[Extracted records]
━━━━━━━━━━━━━━━━━━━━
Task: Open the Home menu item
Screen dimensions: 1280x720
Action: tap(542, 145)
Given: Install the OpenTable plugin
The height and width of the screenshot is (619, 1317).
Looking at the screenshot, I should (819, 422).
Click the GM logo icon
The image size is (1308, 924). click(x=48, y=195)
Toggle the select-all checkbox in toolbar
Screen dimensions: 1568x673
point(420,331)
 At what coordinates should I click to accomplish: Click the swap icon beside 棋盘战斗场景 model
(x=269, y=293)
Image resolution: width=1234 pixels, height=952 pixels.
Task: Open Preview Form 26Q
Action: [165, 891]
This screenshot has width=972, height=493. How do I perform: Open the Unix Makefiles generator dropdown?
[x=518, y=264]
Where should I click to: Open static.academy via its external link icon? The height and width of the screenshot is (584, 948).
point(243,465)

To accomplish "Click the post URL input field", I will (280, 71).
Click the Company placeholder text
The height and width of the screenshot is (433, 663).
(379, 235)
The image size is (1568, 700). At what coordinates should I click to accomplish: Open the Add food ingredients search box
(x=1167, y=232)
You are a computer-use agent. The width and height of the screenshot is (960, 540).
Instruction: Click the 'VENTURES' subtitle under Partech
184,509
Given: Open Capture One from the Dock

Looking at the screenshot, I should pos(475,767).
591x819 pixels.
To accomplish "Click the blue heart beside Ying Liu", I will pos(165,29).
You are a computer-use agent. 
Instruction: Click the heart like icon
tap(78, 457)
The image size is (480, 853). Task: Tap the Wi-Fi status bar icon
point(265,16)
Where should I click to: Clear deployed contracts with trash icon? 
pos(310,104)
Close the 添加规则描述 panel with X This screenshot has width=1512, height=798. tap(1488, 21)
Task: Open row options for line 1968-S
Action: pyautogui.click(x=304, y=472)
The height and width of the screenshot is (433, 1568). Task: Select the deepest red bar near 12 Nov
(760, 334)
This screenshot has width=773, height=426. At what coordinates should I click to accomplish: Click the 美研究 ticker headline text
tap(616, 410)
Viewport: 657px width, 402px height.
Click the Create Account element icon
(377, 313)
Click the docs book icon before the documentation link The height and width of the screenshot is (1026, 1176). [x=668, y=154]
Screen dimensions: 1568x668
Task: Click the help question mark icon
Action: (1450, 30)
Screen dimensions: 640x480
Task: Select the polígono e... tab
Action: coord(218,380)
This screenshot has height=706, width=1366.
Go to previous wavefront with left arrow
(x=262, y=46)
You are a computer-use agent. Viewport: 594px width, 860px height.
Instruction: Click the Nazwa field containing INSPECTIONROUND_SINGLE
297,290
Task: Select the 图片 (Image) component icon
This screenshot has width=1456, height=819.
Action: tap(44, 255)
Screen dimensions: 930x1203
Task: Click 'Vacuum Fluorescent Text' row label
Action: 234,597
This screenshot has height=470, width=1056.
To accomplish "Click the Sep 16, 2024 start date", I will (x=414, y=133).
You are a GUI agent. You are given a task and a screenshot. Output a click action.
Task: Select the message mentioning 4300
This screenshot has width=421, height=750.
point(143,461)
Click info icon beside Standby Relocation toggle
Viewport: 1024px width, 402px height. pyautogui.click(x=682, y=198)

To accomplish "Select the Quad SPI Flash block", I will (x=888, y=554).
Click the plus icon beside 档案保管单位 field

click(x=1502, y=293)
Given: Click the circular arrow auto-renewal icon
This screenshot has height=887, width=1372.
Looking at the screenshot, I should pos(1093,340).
━━━━━━━━━━━━━━━━━━━━
Work order: Reproduce each line of the entries above from the one containing "Task: Select the message mentioning 4300" through the last, exactly, and no other line.

Response area:
Task: Select the message mentioning 4300
This screenshot has width=421, height=750.
point(143,461)
Click info icon beside Standby Relocation toggle
Viewport: 1024px width, 402px height. pyautogui.click(x=682, y=198)

To accomplish "Select the Quad SPI Flash block", I will (x=888, y=554).
Click the plus icon beside 档案保管单位 field

click(x=1502, y=293)
Given: Click the circular arrow auto-renewal icon
This screenshot has height=887, width=1372.
Looking at the screenshot, I should pos(1093,340).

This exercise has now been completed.